We finally made it, the last stop before the pivotal climb the next day- Thorung High Camp:
Inside that place behind the horses was the restaurant where I snacked on a plate of boiled potatoes while listening to Thakur suggest we walk up a ridge behind this spot that reaches 5000metres. This, he reasoned, would help us acclimatize to the even higher altitude the following day. Rose laughed. She wasn’t moving. Nor was Michaela.
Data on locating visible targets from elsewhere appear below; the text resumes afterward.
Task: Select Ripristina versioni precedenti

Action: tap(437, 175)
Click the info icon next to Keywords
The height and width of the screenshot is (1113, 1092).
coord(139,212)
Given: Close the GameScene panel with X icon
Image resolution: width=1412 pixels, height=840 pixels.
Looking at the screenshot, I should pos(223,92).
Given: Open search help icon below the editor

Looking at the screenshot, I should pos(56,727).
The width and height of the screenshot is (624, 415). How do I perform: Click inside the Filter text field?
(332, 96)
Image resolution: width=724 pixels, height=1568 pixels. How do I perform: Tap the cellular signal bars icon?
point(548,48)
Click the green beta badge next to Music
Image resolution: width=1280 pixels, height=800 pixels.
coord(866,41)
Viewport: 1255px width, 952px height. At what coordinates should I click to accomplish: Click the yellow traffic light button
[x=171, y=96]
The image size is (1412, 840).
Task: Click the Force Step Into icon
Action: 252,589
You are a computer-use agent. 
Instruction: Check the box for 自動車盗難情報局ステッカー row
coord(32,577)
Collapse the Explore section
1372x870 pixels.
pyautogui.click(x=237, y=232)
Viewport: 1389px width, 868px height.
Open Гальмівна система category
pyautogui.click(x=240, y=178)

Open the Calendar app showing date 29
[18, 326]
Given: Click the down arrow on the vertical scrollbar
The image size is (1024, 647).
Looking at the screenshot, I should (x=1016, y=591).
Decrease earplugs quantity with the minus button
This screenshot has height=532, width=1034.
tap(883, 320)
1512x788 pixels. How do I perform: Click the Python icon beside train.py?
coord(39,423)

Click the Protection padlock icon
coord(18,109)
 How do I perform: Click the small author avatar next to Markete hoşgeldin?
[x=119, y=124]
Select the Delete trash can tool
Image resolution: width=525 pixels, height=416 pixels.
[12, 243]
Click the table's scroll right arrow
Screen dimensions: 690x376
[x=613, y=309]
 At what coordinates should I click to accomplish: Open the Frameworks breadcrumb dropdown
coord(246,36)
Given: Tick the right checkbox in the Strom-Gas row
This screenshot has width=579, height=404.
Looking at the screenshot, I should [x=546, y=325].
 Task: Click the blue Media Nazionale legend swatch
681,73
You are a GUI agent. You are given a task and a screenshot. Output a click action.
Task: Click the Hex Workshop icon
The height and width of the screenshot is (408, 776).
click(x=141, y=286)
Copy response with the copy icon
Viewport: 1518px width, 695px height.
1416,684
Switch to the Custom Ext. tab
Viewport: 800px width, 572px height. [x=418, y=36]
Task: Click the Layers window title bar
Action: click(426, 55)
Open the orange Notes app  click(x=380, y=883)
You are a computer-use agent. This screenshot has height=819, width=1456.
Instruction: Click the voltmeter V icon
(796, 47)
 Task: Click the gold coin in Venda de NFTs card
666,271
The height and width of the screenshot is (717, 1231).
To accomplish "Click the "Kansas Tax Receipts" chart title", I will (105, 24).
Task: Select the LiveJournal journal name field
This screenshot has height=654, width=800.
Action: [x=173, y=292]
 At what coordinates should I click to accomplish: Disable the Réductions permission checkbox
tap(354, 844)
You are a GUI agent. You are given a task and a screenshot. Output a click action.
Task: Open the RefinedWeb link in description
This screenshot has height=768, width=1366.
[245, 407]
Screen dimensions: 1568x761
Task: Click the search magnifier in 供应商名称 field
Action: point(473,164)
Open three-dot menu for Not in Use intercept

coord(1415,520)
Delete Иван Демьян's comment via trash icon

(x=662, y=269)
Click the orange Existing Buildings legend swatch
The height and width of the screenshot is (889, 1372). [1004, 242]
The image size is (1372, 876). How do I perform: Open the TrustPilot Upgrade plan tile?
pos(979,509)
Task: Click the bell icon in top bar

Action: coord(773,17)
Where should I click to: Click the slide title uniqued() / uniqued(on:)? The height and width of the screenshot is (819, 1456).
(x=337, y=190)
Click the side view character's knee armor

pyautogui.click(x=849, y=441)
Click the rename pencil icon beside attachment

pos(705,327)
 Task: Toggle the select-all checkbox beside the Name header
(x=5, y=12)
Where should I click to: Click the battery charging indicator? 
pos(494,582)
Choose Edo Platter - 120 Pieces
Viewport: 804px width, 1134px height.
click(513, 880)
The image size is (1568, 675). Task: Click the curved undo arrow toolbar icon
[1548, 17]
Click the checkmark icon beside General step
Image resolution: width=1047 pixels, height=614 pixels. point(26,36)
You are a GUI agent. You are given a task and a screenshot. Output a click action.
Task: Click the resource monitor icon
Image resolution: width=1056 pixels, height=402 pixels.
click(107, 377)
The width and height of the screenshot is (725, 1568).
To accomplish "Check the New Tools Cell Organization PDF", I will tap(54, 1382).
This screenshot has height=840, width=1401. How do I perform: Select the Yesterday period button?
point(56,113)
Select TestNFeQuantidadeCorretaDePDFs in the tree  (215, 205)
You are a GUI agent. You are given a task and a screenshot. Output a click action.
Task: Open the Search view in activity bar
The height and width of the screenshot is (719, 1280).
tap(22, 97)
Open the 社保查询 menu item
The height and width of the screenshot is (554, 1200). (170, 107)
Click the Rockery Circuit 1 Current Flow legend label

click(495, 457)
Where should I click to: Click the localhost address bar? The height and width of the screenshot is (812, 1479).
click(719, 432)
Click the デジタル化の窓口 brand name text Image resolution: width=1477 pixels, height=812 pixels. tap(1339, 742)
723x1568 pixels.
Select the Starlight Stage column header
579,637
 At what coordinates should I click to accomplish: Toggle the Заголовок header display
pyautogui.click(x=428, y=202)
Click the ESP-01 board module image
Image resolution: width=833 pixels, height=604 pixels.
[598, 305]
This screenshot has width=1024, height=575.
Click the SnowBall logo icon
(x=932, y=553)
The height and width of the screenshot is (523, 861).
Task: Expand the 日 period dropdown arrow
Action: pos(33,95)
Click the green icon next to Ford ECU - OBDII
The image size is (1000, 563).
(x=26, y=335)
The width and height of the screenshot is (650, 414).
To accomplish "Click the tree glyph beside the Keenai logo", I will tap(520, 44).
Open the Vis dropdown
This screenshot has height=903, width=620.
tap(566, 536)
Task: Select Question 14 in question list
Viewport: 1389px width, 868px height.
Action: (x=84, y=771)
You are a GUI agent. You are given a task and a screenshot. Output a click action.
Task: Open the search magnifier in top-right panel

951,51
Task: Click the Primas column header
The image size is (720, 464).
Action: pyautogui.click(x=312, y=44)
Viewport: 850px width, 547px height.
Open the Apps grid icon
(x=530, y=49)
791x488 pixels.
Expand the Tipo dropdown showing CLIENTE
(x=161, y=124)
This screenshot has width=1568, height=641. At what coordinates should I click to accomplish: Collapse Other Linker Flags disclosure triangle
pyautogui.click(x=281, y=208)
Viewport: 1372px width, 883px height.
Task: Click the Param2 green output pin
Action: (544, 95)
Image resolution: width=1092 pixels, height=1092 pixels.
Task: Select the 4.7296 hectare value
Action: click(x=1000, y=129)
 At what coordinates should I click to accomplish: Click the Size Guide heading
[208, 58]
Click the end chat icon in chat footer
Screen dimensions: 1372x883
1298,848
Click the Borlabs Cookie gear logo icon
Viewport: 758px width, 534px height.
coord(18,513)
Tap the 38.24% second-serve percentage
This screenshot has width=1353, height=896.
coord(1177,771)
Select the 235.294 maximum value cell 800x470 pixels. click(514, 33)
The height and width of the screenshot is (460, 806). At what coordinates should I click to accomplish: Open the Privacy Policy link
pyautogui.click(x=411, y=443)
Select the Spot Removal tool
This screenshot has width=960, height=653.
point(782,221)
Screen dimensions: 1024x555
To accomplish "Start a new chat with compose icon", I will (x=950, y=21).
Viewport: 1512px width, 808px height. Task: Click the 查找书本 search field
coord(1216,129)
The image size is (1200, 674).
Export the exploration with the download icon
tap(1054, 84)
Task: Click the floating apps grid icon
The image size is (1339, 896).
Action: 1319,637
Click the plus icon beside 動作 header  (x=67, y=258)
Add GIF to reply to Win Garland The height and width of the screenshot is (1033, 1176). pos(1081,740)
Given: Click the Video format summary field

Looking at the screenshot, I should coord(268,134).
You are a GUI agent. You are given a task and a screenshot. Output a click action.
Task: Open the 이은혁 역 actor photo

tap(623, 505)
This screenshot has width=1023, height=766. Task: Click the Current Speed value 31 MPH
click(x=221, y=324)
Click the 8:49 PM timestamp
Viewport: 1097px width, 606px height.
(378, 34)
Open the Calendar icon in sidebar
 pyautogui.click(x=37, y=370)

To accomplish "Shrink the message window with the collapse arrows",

I still felt like I could do it. I don’t know why – well, I do know why: anxiety. I’d listened to the doctor’s explain the symptoms of altitude sickness, and paid special attention to the moment when they talked about a swollen brain, and all kinds of horrific talk about internal bleeding. The visual was enough motivation for me.
So, I climbed with Shari. And, the view was really amazing:
And, the other way: that little path in the distance is where the trek started the next day. But first, we’d have a largely sleepless night where I wasn’t sure if I’d be headed in that direction or the way we just came from.